De reports en reports
À l’instar des Anglais et de leur Brexit, qui ne cesse de diviser tout autant qu’il ne cesse de jouer la montre, nos gouvernants se voient contraints de reporter une nouvelle fois l’échéance de la signature de contrat du "Village tahitien". Pour rappel, les six lots sur lesquels s’était positionné le groupe Kaitiaki Tagaloa portent sur la conception de quatre hôtels et de deux résidences en condominium. Il s’agit de six lots, sur les 16 que comporte ce projet complexe. Ce vaste chantier, qui doit révolutionner le tourisme sur l’île de Tahiti en quelques années — durant lesquelles l’économie et surtout l’emploi devraient connaître un sérieux coup d’accélérateur — soulève toutes les interrogations et commence à ressembler à une Arlésienne.
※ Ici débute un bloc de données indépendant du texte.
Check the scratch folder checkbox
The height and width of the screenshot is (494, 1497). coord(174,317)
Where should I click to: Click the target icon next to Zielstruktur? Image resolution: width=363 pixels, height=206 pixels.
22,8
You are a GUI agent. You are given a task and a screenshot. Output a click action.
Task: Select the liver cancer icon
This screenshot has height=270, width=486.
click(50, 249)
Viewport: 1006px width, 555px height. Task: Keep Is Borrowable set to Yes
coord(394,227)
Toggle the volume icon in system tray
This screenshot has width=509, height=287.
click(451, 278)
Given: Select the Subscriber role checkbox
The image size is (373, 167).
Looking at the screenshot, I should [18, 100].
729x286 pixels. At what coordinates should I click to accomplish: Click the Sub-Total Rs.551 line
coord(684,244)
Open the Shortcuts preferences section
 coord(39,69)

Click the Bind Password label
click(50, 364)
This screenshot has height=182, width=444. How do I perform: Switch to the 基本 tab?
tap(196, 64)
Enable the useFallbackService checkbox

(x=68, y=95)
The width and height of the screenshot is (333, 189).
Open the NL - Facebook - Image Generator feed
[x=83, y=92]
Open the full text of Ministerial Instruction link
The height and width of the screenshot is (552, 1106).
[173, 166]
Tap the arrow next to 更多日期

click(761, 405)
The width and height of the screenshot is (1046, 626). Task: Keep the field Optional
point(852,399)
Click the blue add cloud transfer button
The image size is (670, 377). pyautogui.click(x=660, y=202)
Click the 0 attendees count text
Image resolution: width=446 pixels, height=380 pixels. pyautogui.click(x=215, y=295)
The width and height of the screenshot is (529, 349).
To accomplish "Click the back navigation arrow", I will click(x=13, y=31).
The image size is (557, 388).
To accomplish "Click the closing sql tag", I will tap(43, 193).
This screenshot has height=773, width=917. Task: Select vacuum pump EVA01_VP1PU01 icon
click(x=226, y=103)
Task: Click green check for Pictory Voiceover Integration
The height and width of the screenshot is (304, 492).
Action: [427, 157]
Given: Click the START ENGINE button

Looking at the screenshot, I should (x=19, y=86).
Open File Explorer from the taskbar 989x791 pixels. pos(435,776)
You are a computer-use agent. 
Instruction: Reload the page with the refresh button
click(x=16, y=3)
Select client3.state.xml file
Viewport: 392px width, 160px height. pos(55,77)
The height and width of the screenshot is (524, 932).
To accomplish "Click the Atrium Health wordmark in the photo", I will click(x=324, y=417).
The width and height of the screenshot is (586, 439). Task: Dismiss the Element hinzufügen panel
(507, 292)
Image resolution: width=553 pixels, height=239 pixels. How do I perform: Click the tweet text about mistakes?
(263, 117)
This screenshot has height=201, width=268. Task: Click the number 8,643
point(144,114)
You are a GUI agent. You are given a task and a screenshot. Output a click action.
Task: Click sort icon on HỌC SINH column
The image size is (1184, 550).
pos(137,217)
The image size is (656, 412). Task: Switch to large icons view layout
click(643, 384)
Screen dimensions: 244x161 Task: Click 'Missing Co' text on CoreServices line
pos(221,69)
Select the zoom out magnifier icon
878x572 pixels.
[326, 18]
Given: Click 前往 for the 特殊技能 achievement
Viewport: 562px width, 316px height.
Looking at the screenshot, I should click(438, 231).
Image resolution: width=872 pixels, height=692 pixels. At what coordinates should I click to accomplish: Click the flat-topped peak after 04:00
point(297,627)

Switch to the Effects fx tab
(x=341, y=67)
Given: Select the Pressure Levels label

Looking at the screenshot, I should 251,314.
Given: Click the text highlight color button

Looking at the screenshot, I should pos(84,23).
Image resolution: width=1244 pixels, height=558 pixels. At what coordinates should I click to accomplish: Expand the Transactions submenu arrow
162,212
En août 2018, le vice-président Teva Rohfritsch ne cachait pas son enthousiasme, déclarant que la signature du contrat portant sur les six premiers lots du projet avec le groupement d’investisseurs néo-zélandais et samoans, Kaitiaki Tagaloa, pourrait même intervenir avant la fin de l’année 2018, bien avant les 200 jours prévus. Il n’en fut rien. À la date butoir du 22 mars 2019, pas de signature, au prétexte que "l’investisseur néo-zélandais a souhaité associer deux nouvelles tribus maori au projet. Nous avons donc souhaité prendre toutes les garanties financières nécessaires plutôt que de signer." Premiers signes d’inquiétude, alors que la rumeur d’un report pour manque de garanties financières circulait déjà depuis quelques semaines. Il fut donc accordé un délai de 45 jours, au terme desquels, en fonction des garanties qui seraient présentées, ces contrats seraient signés par lots. Ceux qui n’auront pas fait l’objet de garantie seraient remis en compétition. Des contacts avec des investisseurs, y compris locaux, étaient avancés. Coup de pression, ou de bluff, sur le groupement Kaitiaki Tagaloa ?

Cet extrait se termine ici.